September 13, 2013 at 6:50 am
Mar Rojo
Wood for the fire:
“while critics were always making fun of Eisenhower’s woolly language, it wasn’t really a sign of woolly thinking — most people realized that he was an astute politician, and he could write lucid prose when he felt like it.”
Geoff Nunberg
September 23, 2013 at 2:04 am
bob
What I find frustrating is how fuzzy the concept of ‘grammar’ is in arguements of this kind.
I recently went over the website of a non-profit I work with, and made many small changes, but nothing I would call ‘grammar’. Most of the problems were in spelling and punctuation, and aside from a very few typos, there was nothing that I would even call an ‘error’, just inconsistencies. I don’t think correcting them made much of difference, although I hope it makes the website look slightly more polished.
In some cases I suspect that they mean ‘formality’ rather than grammar.
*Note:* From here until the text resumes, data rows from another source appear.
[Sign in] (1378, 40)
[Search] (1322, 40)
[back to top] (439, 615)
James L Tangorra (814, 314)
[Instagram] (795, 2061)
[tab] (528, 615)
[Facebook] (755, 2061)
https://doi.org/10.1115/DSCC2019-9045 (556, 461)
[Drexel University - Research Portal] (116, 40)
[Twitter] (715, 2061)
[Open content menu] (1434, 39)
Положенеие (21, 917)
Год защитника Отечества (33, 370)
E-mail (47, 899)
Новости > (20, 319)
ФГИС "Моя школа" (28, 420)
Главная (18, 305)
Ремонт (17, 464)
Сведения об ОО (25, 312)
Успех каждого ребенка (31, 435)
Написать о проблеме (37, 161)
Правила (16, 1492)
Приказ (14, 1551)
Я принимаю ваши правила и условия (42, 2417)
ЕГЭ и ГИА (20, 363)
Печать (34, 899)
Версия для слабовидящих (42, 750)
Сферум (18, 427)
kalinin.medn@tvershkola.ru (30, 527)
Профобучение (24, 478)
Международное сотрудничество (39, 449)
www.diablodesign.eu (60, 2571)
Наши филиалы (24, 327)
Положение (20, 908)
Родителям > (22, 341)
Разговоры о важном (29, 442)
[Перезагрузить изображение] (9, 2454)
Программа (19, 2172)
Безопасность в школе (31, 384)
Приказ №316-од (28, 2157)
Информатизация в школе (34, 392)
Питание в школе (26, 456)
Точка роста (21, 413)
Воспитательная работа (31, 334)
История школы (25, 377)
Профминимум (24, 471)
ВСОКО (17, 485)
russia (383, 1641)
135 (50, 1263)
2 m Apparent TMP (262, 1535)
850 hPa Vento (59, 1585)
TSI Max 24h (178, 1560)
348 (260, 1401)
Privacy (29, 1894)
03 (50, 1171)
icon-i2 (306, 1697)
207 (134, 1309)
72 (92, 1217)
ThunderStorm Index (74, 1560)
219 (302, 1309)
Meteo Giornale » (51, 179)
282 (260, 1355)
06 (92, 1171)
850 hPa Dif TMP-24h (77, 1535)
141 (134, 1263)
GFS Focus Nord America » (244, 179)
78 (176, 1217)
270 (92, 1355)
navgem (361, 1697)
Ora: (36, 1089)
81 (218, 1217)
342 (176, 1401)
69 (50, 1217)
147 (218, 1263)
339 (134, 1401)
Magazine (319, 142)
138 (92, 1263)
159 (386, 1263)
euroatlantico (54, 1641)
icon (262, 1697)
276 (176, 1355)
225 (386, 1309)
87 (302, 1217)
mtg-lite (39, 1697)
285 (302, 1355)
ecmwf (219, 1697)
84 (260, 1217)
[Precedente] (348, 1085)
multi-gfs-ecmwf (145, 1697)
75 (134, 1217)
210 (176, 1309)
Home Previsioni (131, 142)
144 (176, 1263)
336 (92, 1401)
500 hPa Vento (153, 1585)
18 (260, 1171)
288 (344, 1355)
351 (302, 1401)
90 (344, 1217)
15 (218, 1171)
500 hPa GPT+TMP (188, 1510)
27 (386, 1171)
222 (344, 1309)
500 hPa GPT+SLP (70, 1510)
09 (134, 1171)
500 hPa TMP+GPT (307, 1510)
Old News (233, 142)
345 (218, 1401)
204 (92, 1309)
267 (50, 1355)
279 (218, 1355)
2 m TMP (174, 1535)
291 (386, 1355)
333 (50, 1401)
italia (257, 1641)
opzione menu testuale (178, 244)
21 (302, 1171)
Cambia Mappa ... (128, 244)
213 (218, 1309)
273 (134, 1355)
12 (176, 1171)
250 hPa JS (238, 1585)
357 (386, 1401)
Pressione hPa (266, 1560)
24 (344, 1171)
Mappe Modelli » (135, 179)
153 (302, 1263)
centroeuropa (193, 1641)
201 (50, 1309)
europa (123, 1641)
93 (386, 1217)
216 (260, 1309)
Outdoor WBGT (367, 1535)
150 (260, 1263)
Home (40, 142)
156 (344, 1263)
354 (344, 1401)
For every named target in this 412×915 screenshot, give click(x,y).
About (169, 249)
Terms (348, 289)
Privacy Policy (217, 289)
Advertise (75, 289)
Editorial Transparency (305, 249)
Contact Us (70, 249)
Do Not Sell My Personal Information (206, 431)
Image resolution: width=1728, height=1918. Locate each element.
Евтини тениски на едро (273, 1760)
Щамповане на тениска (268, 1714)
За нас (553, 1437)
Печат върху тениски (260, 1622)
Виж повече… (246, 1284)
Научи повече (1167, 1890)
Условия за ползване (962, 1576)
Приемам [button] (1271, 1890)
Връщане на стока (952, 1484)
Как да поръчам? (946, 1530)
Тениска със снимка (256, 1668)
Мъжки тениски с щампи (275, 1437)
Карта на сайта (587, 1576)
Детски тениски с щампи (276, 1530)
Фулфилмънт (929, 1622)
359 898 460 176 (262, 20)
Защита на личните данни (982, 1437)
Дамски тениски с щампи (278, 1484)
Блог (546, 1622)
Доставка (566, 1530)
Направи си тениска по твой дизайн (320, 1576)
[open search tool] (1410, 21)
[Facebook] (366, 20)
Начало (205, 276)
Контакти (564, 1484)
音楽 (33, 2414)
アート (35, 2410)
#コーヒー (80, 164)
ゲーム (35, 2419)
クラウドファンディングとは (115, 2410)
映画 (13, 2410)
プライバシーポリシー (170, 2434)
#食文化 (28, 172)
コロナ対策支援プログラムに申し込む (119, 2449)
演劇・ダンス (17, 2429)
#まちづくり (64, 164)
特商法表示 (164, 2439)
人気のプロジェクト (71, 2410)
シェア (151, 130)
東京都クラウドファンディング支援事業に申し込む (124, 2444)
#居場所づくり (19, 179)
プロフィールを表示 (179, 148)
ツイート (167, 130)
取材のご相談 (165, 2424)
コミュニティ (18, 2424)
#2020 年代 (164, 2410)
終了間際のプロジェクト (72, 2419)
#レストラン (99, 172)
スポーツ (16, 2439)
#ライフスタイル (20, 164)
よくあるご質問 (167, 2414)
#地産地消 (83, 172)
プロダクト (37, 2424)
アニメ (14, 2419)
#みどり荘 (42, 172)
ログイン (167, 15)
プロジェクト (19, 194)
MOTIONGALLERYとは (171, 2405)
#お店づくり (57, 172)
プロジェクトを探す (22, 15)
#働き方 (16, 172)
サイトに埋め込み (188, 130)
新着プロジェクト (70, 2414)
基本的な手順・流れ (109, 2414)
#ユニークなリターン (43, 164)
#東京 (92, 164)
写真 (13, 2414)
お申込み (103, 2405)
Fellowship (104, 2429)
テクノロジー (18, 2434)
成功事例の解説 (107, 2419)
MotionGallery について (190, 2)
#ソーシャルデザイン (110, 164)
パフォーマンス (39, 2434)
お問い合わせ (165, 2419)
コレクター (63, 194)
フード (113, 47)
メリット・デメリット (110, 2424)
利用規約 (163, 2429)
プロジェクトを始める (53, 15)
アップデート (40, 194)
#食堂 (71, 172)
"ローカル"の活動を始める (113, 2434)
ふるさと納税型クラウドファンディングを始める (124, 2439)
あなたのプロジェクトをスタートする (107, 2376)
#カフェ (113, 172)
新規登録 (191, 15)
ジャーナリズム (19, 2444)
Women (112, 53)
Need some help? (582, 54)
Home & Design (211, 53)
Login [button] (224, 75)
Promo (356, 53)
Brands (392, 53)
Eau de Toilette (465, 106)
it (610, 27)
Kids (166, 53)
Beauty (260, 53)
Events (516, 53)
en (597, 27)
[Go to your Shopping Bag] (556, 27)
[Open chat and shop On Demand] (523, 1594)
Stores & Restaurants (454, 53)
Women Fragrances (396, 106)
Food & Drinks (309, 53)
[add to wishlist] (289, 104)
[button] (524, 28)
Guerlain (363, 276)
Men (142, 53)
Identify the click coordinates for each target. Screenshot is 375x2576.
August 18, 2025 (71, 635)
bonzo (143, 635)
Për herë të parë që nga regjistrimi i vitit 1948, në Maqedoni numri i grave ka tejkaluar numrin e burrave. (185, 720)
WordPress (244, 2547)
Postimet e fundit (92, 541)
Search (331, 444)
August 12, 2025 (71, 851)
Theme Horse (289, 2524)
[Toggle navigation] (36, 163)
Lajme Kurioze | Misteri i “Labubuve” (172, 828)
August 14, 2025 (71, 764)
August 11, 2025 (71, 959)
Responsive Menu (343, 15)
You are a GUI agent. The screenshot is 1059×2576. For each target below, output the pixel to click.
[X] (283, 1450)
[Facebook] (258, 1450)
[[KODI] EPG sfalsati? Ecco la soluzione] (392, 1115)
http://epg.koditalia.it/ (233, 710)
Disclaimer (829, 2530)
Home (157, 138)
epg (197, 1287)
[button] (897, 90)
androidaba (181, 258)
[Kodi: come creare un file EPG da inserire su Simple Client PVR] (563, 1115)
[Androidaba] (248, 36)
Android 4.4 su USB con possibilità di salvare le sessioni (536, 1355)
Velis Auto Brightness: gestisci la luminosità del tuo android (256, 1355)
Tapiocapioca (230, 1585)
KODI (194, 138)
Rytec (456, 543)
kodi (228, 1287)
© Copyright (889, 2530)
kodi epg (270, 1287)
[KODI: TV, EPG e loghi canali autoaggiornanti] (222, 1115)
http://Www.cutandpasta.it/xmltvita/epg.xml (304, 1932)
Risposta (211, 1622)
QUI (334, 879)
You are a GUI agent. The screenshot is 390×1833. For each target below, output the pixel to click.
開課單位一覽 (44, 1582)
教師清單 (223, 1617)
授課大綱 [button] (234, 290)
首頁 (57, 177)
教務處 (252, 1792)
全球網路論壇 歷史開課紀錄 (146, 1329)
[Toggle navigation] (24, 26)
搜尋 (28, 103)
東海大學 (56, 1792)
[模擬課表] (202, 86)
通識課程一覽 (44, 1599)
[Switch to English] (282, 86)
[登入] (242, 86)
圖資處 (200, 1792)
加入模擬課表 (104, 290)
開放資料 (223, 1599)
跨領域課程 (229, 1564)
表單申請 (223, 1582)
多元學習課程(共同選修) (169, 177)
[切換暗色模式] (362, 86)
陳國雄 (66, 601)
Someone can know exactly when to use ‘whom’ and decide that they want an informal tone.
The only time I’ve had problems with grammatical errors is when reading text produced by non-native speakers – that truly is distracting, and sometimes slows comprehension. When I was in University I proofread papers for other students who weren’t confident about their English, and in some cases it does make a difference. But that’s not what this claims to test.
December 7, 2013 at 1:53 pm
Carl
Great post, and you bring up some important points for thoughts. But, having a tool that is more intelligent than Microsoft Word is often a great time saver, and for us not having English as our native language, can save us for making a fool of ourself…
December 7, 2013 at 10:28 pm
Mike Pope
@Carl — more intelligent than Microsoft Word in what ways? (And how does it save time?)